Untitled, Unknown, ???Okay, maybe this is my first time to write (read:tell) something actually I never blow it up directly. Sometime, I just use some metaphors, or analogy, or symbol when I speak about this. Because, maybe I'm very sensitive and too shy, so I might be afraid of something that will happen. However, I can't deny from it, I just want to write it down, and everything's done. Then I hope, I feel better after this.
So, what am I going to discuss? No, actually I won't discuss it because I'm the one who feel it, and I just want to write about what I feel. Ehemm....!
Someone said that it is an 'annual mourning', maybe it's often happened to that one. But I just feel it currently or maybe for a couple past few months, actually since I was graduated from my university. And it makes me suffered. But I thank Allah, it makes me closer to Him.
It is not easy way I could pass. There are more feelings I can feel in every single time: nervous, curious, anxious, worried, hopeful, and so many things I can feel. Maybe, hope you guys guess it, got it?!

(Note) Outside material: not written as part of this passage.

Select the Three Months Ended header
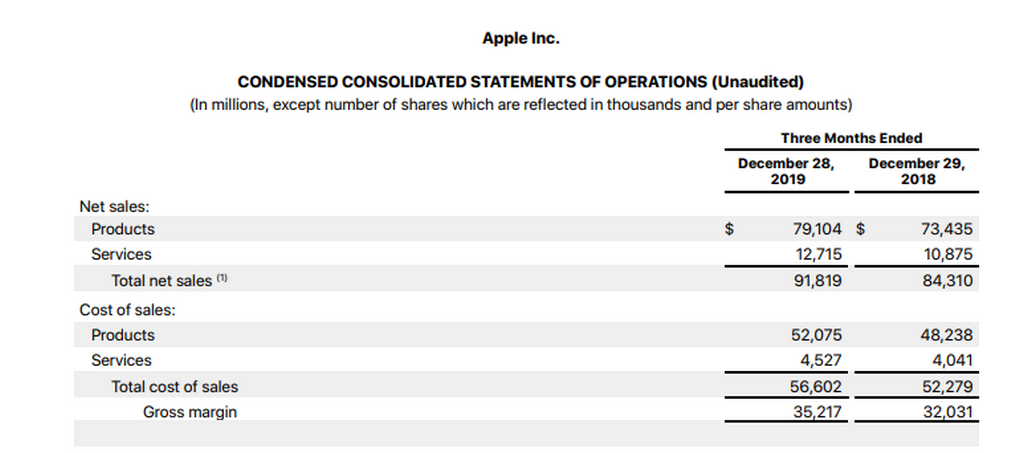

Well, everybody I'm sure, they feel it too. But for me, I'm different. It's not easy for me. I just hope that this will be fine after what I've done a past few days and the next days I don't know what I should do. I hope the best will be mine, although I know I always wish for that one, the glowing star in the sky which bravely standing beautifully with its light. Huff! However, maybe I never have that one, but there are many things I can expect: maybe the butterfly which is flying around the flower, or the moon which is shining in the lovely night, or maybe the sun which hides behind the clouds. Ah, I just don't know, because this is a mystery of my destiny. I just want to believe Him. Only Him I should believe.